A range of artistic styles will be presented at the exhibition from traditional Japanese ink on paper, and egg tempura on canvas to abstract oil and acrylic on paper and canvas. Each artist draws from their history and life experiences to capture their unique story.
Hisako Kobayashi has been showing her art for three decades on four continents–work that combines the influences of a person who still feels strong affinity for her native Tokyo, but who also received training at Pratt Institute in Brooklyn, and who has lived in Manhattan for most of her adult life. The dean of art critics, Donald Kuspit, has devoted an essay to Hisako’s work. Kuspit contrasts her art with Jackson Pollock’s, observing: “Kobayashi’s slower moving, more intimate paintings–their more tender surface drawing us into the sensual depths, luring our psyche rather their overwhelming it, their calmer gestures softly touching the canvas rather than brusquely thrown down on it, their refined painterliness at odds with Pollock’s raw painterliness—embody the feminine sublime.” Hisako recently sold a second work to art collector and critic Christopher Rothko, author of a book on the work of his father, 20th-century painter Mark Rothko, one of the artists who has most inspired her.
Tatsuya Kobota was born in Tokyo in 1952. His varied career has included employment at Tokyo Disneyland, plus numerous adventures in all parts of the world.
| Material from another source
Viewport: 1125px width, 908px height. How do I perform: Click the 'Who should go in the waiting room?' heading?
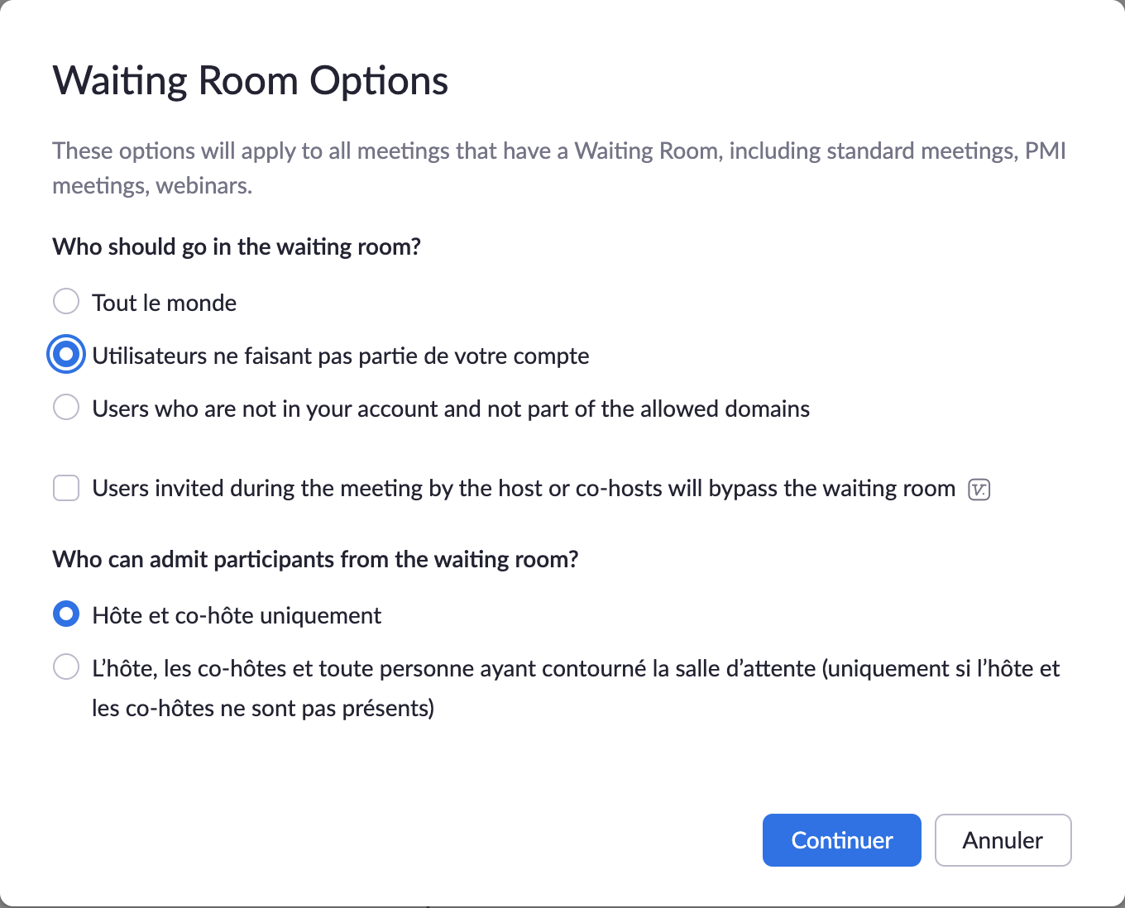[237, 246]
His artistic themes are based on surreal experiences he has had in his adventurous life. “I think we recognize the existence of a living world,” he reflects, “as opposed to the existence of a world in which we live, because there exists a world apart from the living. In that sense, I draw pictures of what I experience when dying.” The works in this exhibition are drawn with ink and brush on Japanese wash paper. In Japan, paintings like this are called “ink paintings.” It is a technique to express emotion through dark and light black without using color. “What I want to express,” says Kubota, “is life and death with a Japanese sensibility.”
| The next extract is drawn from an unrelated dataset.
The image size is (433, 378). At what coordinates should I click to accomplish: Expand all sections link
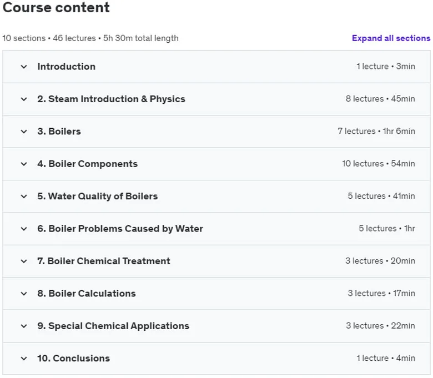(x=391, y=38)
A collage of the four artists exhibiting: Top left: Hisako Kobayashi – Top right: Kumiko Okamoto – Bottom left: Tatsuya Kubota – Bottom right: Jill KrutickKumiko Okamoto-Paulish was born in Tokyo, Japan in 1950 and received education in traditional Japanese charcoal and pencil drawing techniques from an early age. From 1968, Okamoto-Paulish received formal education in Product Design at the prestigious Tama Art University in Tokyo and graduated in 1972. After working under Luigi Colani in Berlin, Germany, Kumiko studied Art History at the University of Hamburg, Germany, as well as Textile Design at the University of Fine Arts of Hamburg. In 1975, Hamburg, her academic work, “The influence of Japansese Art on European Art” was published. Furthermore, she worked at the Hamburg office of the renowned Japansese advertising agency, Hakuhodo, as a graphic designer and coordinator. In Japan, Okamoto-Paulish undertook further extensive explorations in traditional Japanese painting techniques in her paintings; she sets a special focus on ‘egg tempera’, a traditional technique of the European Renaissance.
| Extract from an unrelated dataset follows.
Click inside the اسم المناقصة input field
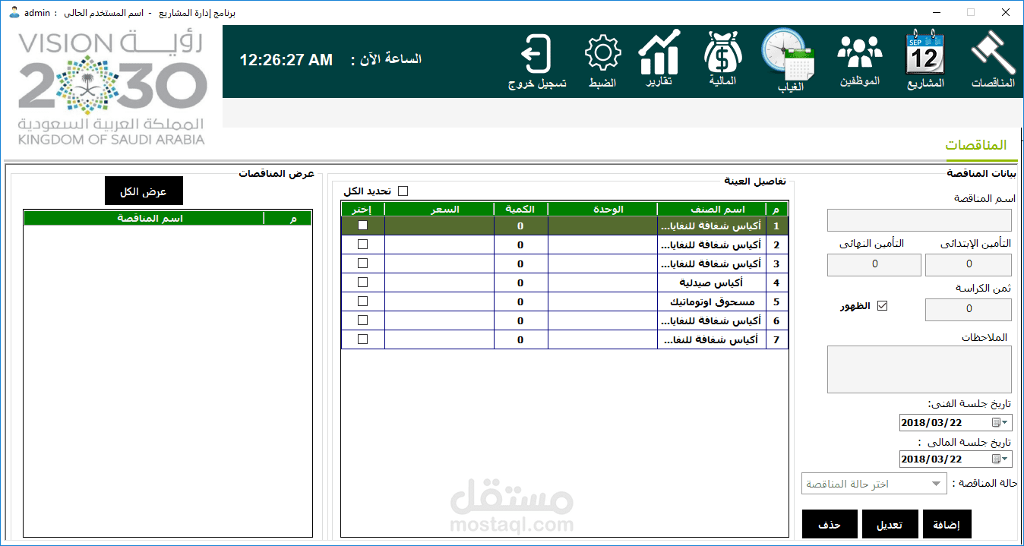 tap(919, 219)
Jill Krutick is a contemporary abstract expressionist whose paintings trace the artist’s joyful path of self-discovery and creative exploration. Using only texture, line, and colour, the artist suggests the intense beauty and constant flux of nature: galaxies, skies, blossoms, and tides. Influenced by modern and contemporary masters such as Van Gogh, Monet, and Gerhardt Richter, Krutick combines abstract expressionist gestures, impressionist luminosity, and personal symbols of change. Krutick painted privately for over 40 years and studied at The Art Students League of New York. In 2010, she began exhibiting her work and has seen her career blossom with over 100 global collectors, including museums and corporations.
Interestingly, Jill’s Dreamscape Series embraces many of Mallorca’s natural elements as well as that intimate relationship between the sky and the sea. This can be seen in the painting below where as Jill says: “Balance remains my main goal, I strive to capture basic natural elements – earth, water, sun, and sky — contrasting light and dark in order to capture movement through a variety of textures.”